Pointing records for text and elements
------------------------------

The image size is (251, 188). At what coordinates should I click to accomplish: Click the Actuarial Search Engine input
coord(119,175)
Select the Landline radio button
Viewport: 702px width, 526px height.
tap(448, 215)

------------------------------

> Work to be completed
Write out these rows precisely as they appear.

> Task solution
The image size is (251, 188). At what coordinates should I click to accomplish: Click the Actuarial Search Engine input
coord(119,175)
Select the Landline radio button
Viewport: 702px width, 526px height.
tap(448, 215)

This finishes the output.